List each vehicle component that the passage on speed humps and speed cushions says suffers increased wear and tear.

ARTICLE:
%%
Occasionally, there is an increase in traffic noise from braking and acceleration of vehicles on streets with speed humps, particularly from buses and trucks. Other effects include increased vehicle fuel consumption and emissions – as most fuel injection systems in modern internal combustion engines operate in open-loop mode (fuel rich) when accelerating – as well as increased wear and tear on brakes, engine and suspension components.
Damage caused by snow plows during the winter months is an additional concern.
Thin cuts are sometimes placed in the middle of a hump in order to allow bicycle traffic to pass through. However, forcing cyclists to take a particular line on the road compromises their ability to position themselves safely according to the other traffic on the road at the time.
Speed cushions are designed as several small speed humps installed across the width of the road with spaces between them. They are generally installed in a series across a roadway resembling a split speed hump. The design of speed cushions forces cars to slow down as they ride with one or both wheels on the humps. However, the wider axle of fire engines (and other large vehicles) allows them to straddle the cushions without slowing down. Ambulances might have the same advantage when they are American style vehicles. In Europe and Australia, where vehicles like Mercedes Sprinter are most frequently used as ambulance vehicles, there is no advantage. In these jurisdictions, narrower speed cushions are sometimes placed at more frequent intervals to allow ambulances to pass while driving over the centre line.
Speed cushions have several distinct advantages over similar traffic calming devices. Many municipalities are challenged by opposition to speed humps and speed tables since they slow down emergency vehicles. Speed cushions address this problem by allowing larger vehicles to straddle the cushion without slowing down. This is also an advantage for buses, as lower floor vehicles can sometimes ground out on traditional humps.
%%
INFORMATION PROVIDED:
%%
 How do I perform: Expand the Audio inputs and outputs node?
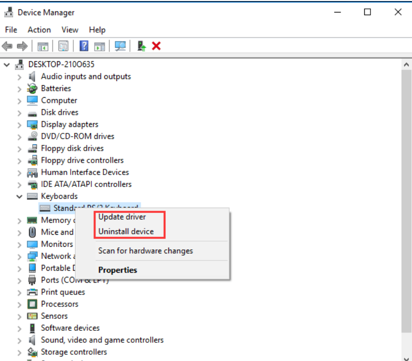click(19, 76)
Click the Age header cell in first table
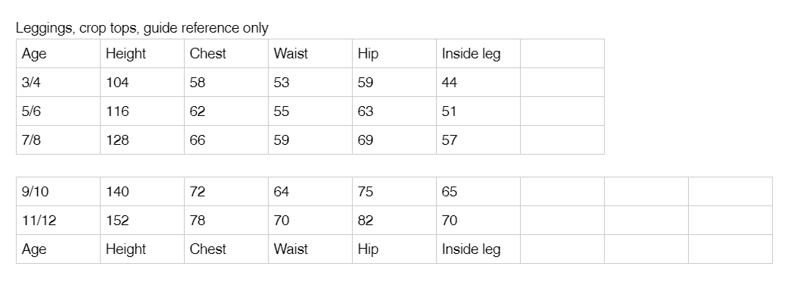This screenshot has height=304, width=797. coord(58,54)
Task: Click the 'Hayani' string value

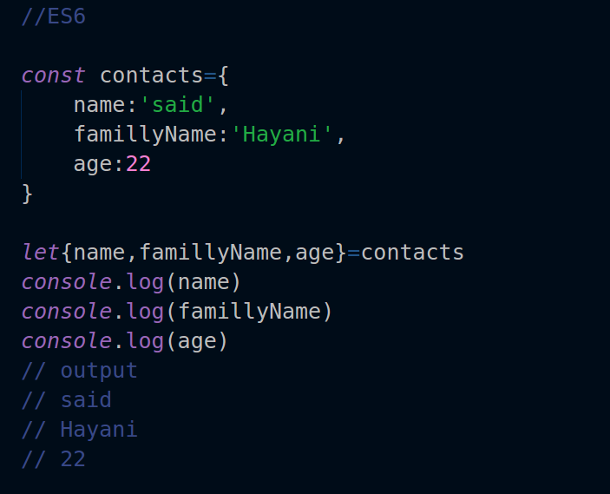Action: (281, 135)
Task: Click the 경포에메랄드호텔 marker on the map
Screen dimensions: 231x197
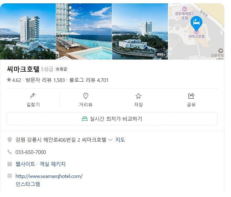Action: tap(184, 9)
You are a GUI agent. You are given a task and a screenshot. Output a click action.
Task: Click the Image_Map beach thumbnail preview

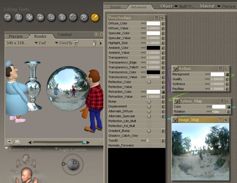200,151
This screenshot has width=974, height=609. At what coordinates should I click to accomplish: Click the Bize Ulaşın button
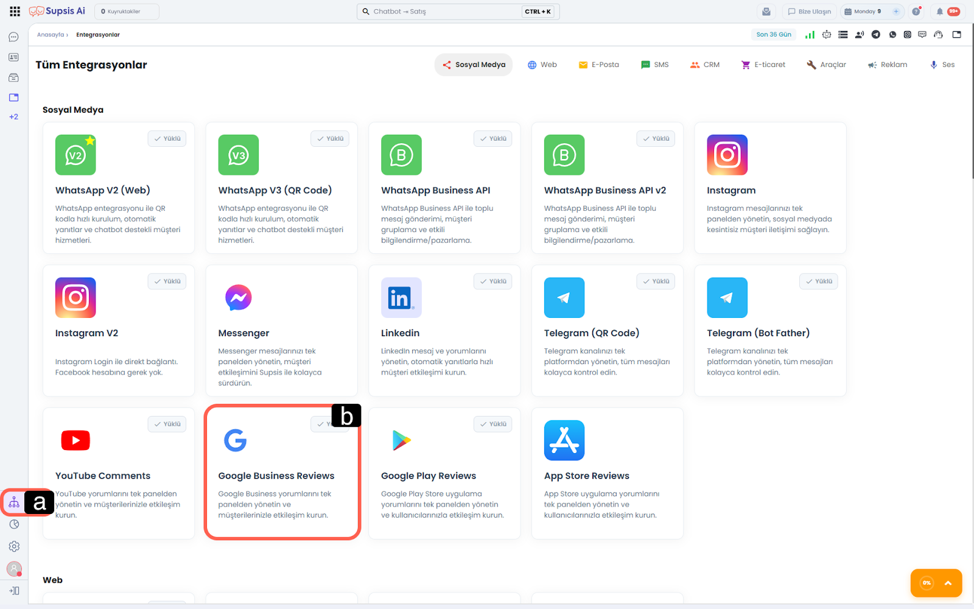click(808, 12)
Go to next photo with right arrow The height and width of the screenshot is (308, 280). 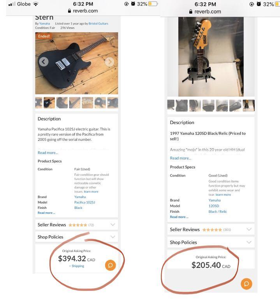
%%
REPLY TO THE EXERCISE: Brakes, engine, suspension components